- Temperature of the atmosphere
- Describe how the temperature of the atmosphere changes with altitude.
- Outline the properties of the troposphere.
- Explain the role of the ozone layer in the stratosphere.
- Describe conditions in the mesosphere.
- Explain how the sun affects the thermosphere.
- Identify the exosphere.
exosphere: outermost layer of Earth’s atmosphere above the thermosphere
mesosphere: layer of Earth’s atmosphere between the stratosphere and thermosphere
ozone: gas with molecules consisting of three oxygen atoms (O3) that absorbs UV light in the stratosphere but pollutes the air when it forms in the troposphere
stratosphere: layer of Earth’s atmosphere between the troposphere and mesosphere
temperature inversion: reversal of normal temperatures in the troposphere, with cooler air closer to the ground and warmer air above it
thermosphere: layer of Earth’s atmosphere between the mesosphere and exosphere
troposphere: lowest, densest layer of Earth’s atmosphere where weather occurs
Introducing the Lesson
Introduce the layers of the atmosphere with the cartoon video at the following URL. The video briefly describes each of the layers and some of their important characteristics.
Students can learn about the layers of the atmosphere by doing the foldable activity at the URL below.
Use the modeling activity “Stratospheric Ozone: A Balancing Act” (see URL below) as a demonstration to illustrate the concept of equilibrium as it applies to stratospheric ozone. In the activity, you will build a model that represents the natural balance of stratospheric ozone production and destruction. Then you will alter the model to represent changes human actions have caused in the ozone balance.
The kinesthetic activity at the following URL will help less proficient readers and English language learners understand the stratospheric ozone balance. Students will play the roles of atoms and molecules and simulate the formation and destruction of ozone molecules in the stratosphere. From the activity, students should be able to understand how ozone is formed and destroyed in the stratosphere and why stratospheric ozone is important.
Visual learners might benefit from watching a video version of lesson content. They can learn about the layers of the atmosphere in the video “Reveal the Atmosphere” at the following URL.
Have a few students collaborate to make a to-scale model of atmospheric layers that shows their relative thicknesses, temperature gradients, and a few distinguishing features of each layer. Display their model in the classroom and urge other students to examine it.
The two-part inquiry activity at the URL below demonstrates the relative thickness of the thin layer that includes the troposphere and stratosphere.
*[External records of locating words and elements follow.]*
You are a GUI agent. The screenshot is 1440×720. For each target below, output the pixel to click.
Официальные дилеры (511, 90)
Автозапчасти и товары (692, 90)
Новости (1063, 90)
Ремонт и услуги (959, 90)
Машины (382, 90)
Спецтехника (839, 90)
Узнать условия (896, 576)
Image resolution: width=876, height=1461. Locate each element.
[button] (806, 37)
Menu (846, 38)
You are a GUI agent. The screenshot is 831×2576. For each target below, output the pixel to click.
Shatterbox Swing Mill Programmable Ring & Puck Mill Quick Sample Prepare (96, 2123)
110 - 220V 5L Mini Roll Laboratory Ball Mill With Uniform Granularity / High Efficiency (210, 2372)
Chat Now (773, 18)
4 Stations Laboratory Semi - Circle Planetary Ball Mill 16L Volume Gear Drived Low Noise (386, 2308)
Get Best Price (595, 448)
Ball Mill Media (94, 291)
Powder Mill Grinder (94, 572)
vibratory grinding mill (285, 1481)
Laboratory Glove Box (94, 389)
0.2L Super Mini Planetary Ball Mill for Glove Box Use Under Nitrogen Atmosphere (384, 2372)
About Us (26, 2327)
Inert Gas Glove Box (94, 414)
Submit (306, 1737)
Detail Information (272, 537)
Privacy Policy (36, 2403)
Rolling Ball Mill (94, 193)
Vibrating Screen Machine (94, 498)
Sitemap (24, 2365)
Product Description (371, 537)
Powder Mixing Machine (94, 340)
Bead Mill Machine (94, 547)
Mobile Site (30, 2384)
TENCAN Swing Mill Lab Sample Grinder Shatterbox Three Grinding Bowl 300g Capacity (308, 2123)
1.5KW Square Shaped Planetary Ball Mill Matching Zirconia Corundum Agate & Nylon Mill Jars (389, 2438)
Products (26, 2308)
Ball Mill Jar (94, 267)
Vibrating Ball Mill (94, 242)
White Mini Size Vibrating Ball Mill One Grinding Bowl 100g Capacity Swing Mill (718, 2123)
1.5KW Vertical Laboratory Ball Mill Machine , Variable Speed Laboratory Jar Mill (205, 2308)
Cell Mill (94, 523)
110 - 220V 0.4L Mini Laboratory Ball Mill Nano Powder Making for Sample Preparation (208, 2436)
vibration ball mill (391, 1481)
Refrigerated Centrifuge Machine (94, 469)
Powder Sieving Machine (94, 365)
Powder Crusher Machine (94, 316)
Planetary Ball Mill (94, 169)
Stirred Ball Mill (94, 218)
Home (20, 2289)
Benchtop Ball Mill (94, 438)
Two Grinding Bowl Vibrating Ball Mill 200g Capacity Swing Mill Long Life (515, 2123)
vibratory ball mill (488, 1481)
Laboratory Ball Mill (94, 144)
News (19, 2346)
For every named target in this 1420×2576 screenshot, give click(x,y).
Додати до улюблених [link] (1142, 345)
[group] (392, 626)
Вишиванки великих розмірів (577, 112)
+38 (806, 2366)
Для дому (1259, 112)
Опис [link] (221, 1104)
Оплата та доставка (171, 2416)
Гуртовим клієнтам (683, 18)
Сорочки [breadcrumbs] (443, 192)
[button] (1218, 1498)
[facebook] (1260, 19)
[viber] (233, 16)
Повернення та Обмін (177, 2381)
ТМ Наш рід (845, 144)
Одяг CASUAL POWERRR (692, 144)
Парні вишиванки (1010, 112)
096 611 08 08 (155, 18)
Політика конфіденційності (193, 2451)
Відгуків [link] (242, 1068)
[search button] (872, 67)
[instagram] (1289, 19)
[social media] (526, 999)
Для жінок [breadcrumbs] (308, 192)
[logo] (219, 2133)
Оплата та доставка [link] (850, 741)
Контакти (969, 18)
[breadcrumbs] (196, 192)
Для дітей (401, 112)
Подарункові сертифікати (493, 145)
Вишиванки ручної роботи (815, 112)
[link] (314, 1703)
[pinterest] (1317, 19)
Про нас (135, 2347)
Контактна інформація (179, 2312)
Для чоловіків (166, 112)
By doing the activity, students will be able to explain how relatively thin the atmosphere is, relative to the size of the planet, and will understand the relative extent of the four major atmospheric layers.
Physical Science Connection
Explain the role of the ionosphere in the transmission of AM and FM radio waves. At night, AM radio waves reflect off this layer of the atmosphere and can thereby travel to places on Earth’s surface that lie beyond the horizon from the radio transmission tower. FM radio waves, in contrast, pass straight through the ionosphere and out into space, at night as well as during the day. Because FM waves are not reflected back to Earth’s surface, they cannot travel to places on the surface that lie beyond the horizon from the transmission tower. As a result, at night you can hear an AM radio station from farther away than an FM radio station. You can learn more about this phenomenon at the following URLs:
Reinforce and Review
Copy and distribute the lesson worksheets in the CK-12 Earth Science for Middle School Workbook. Ask students to complete the worksheets alone or in pairs to reinforce lesson content.
Lesson Review Questions
Have students answer the Review Questions listed at the end of the lesson in the FlexBook® student edition.
Check students’ mastery of the lesson with Lesson 15.3 Quiz in CK-12 Earth Science for Middle School Quizzes and Tests.
Points to Consider
Energy from the sun is responsible for winds that blow in the troposphere. What is wind?
How does energy cause winds to blow?